Spinster: Making a Life of One’s Own by Kate Bolick
My rating: 4 of 5 stars
A fascinating look at the lives of single women over the last 150 years or so, through the eyes of a young journalist coming to terms with the by now outdated expectation that women must be married to lead happy and fulfilling lives. She also writes about the lives of 5 other women writers who served as her role models. I think there is much more that could be said about this topic, since she looks mostly at women who did not want to marry and have families (some of them did anyway) and made choices that fostered their independence. To me, a spinster is someone not independent by choice, and who has not come to terms with their unmarried and unloved state. A spinster, to me, has neither husband nor boyfriend nor female partner. She throws all single women, divorced, widowed, and otherwise into the spinster category. So I was kind of expecting something else from this book, but judged on what it is, she writes well and it did make me think from time to time.

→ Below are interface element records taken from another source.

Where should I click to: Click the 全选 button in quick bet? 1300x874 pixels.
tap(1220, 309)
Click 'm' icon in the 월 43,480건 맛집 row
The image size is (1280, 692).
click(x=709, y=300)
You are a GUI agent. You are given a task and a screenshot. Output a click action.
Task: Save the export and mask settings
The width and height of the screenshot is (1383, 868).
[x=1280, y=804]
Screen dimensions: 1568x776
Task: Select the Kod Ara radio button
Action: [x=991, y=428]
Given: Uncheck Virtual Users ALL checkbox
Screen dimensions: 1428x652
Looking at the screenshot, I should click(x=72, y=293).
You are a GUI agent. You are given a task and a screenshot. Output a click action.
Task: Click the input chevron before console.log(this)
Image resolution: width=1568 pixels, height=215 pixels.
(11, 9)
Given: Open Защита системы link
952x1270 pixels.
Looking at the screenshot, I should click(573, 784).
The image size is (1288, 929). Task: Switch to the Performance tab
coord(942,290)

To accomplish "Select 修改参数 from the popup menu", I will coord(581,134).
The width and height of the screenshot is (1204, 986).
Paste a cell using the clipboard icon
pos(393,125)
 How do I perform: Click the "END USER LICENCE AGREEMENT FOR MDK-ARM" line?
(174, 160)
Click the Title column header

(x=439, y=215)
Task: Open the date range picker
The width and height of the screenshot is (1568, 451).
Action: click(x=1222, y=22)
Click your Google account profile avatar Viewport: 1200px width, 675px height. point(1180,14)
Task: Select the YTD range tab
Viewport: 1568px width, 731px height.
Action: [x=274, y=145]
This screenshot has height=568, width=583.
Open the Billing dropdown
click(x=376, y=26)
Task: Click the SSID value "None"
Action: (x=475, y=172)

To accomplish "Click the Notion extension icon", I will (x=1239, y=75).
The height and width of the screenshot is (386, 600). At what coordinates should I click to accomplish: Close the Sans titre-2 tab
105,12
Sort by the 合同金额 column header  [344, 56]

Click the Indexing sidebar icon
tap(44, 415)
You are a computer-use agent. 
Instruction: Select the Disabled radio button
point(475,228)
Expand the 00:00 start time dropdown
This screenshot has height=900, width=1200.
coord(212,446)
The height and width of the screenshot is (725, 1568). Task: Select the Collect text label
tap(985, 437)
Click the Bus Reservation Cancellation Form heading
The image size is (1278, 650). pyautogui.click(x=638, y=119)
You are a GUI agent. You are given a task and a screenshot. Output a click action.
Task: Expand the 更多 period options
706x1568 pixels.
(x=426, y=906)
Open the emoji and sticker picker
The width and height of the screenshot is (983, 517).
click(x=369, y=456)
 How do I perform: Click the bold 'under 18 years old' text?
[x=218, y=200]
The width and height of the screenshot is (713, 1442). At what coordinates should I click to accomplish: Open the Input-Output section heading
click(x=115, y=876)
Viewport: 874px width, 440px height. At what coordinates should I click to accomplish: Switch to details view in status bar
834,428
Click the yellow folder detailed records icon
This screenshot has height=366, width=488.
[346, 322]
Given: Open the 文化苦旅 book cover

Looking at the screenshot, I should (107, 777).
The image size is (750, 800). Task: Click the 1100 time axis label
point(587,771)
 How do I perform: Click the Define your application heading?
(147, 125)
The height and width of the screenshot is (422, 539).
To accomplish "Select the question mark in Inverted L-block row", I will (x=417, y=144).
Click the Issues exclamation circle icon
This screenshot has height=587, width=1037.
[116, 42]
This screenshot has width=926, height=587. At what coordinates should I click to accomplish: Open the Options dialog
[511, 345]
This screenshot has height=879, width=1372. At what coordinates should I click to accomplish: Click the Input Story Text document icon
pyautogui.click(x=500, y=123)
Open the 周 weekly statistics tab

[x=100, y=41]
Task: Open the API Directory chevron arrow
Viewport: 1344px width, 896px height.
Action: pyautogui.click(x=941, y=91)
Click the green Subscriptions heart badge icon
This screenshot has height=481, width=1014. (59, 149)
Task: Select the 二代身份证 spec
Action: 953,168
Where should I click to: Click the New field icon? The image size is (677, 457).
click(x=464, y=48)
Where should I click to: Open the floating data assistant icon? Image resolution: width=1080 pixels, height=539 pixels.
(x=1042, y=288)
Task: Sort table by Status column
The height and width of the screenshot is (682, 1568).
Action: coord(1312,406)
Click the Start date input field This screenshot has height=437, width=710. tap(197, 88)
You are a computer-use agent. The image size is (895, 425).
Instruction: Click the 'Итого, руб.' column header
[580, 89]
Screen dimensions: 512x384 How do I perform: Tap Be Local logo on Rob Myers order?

Book description: “Whom to marry, and when will it happen—these two questions define every woman’s existence.” So begins Spinster, a revelatory and slyly erudite look at the pleasures and possibilities of remaining single. Using her own experiences as a starting point, journalist and cultural critic Kate Bolick invites us into her carefully considered, passionately lived life, weaving together the past and present to examine why she—along with over 100 million American women, whose ranks keep growing—remains unmarried.